Copy the lines from the one containing "Task: Toggle the 流行文化 filter chip" through the one containing "Empty the Корзина", both included, exactly as they appear.

☆ ☆ ☆ ☆ ☆

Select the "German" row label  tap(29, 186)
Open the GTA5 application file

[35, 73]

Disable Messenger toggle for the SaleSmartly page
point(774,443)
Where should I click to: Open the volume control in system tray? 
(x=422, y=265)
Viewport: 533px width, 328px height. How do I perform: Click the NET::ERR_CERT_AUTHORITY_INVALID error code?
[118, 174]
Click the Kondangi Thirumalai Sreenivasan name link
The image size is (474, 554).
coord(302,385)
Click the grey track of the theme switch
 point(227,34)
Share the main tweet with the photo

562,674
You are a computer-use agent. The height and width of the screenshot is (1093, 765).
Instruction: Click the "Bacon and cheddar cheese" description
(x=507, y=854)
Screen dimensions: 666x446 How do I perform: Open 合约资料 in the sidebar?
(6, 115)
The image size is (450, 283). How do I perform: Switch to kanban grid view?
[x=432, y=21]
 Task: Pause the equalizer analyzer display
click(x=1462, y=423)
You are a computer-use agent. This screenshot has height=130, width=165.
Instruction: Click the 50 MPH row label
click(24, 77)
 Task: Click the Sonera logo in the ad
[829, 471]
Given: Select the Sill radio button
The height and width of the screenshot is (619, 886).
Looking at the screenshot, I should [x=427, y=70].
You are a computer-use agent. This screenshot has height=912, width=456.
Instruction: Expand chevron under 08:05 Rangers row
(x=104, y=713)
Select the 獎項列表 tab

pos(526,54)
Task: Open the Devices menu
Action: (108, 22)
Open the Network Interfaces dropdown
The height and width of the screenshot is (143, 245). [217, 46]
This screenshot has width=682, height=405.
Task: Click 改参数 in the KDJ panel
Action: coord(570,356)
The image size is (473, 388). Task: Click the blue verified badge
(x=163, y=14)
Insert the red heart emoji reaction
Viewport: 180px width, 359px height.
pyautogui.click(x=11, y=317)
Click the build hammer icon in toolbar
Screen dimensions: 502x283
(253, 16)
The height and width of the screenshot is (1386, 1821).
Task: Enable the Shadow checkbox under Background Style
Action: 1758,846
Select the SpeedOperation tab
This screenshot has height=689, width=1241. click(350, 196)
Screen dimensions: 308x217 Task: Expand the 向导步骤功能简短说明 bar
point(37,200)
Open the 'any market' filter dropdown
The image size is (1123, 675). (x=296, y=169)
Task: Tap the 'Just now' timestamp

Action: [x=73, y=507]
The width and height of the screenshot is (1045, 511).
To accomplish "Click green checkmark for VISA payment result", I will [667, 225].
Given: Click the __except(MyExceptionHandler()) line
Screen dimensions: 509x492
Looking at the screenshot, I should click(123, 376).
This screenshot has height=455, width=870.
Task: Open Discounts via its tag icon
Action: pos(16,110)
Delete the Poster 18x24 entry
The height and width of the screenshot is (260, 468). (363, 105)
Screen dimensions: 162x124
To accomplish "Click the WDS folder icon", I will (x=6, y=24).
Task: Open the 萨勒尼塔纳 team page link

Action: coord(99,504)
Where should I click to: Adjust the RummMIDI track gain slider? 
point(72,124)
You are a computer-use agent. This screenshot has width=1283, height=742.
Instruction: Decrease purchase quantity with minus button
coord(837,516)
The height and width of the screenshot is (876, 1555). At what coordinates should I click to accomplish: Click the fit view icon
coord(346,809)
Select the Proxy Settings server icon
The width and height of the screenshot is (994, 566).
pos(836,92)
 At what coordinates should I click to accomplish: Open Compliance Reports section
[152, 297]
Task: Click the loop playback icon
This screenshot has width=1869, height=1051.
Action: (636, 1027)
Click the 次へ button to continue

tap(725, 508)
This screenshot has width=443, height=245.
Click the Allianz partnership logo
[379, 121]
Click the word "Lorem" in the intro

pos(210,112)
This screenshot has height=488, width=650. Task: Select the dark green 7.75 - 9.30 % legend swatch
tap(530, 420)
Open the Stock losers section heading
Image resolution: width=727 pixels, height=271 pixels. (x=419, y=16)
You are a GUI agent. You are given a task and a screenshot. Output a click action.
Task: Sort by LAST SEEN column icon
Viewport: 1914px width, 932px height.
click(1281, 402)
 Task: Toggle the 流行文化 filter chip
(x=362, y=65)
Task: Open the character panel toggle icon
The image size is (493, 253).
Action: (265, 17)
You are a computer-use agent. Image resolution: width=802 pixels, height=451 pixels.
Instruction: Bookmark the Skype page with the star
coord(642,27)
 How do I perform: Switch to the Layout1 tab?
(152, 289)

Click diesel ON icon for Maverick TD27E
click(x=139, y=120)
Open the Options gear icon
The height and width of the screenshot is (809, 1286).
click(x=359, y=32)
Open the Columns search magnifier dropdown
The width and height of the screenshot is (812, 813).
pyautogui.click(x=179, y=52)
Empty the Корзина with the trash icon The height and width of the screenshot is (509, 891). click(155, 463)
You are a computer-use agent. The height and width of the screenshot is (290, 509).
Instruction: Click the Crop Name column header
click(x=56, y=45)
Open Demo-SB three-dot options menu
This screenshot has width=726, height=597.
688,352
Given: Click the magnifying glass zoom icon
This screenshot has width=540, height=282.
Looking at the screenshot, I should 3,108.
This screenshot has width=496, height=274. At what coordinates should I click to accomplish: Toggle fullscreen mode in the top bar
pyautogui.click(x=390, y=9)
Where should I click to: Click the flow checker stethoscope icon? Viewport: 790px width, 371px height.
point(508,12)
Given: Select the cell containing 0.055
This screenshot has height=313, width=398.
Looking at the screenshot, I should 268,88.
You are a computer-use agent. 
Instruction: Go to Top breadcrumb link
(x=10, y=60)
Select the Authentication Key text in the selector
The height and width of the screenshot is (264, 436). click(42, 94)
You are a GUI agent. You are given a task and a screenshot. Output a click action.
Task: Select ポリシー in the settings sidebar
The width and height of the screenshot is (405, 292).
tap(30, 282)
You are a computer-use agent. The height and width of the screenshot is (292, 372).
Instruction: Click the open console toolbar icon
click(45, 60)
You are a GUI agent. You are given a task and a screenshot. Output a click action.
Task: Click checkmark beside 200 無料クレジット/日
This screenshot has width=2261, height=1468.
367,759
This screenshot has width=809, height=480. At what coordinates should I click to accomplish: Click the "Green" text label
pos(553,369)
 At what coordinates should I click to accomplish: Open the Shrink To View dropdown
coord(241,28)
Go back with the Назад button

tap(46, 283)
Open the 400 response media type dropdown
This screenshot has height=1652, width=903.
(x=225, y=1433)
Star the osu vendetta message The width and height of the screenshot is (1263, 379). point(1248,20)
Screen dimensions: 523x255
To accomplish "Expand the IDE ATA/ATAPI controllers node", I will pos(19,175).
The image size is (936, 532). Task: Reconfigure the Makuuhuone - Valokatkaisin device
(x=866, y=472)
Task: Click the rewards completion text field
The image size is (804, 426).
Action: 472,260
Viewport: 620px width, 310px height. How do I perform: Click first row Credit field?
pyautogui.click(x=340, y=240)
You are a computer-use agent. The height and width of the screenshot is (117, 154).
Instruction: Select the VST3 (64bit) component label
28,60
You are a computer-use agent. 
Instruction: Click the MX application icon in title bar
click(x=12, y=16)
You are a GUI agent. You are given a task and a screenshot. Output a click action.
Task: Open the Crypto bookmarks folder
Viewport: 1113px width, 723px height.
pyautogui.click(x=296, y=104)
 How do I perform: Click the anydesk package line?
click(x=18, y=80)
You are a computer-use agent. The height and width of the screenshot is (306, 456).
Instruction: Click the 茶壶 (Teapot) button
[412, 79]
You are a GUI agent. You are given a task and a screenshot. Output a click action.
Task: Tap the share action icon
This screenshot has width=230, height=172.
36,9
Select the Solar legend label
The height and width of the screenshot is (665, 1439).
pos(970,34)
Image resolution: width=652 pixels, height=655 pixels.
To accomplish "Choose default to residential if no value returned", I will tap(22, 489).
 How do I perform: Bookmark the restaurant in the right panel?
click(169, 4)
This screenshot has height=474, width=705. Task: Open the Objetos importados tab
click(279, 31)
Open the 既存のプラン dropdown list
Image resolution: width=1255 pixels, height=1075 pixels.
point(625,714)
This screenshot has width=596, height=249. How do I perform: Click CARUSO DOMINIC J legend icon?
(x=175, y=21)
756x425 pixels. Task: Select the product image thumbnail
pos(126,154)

☆ ☆ ☆ ☆ ☆

Written solution:
 Task: Toggle the 流行文化 filter chip
(x=362, y=65)
Task: Open the character panel toggle icon
The image size is (493, 253).
Action: (265, 17)
You are a computer-use agent. Image resolution: width=802 pixels, height=451 pixels.
Instruction: Bookmark the Skype page with the star
coord(642,27)
 How do I perform: Switch to the Layout1 tab?
(152, 289)

Click diesel ON icon for Maverick TD27E
click(x=139, y=120)
Open the Options gear icon
The height and width of the screenshot is (809, 1286).
click(x=359, y=32)
Open the Columns search magnifier dropdown
The width and height of the screenshot is (812, 813).
pyautogui.click(x=179, y=52)
Empty the Корзина with the trash icon The height and width of the screenshot is (509, 891). click(155, 463)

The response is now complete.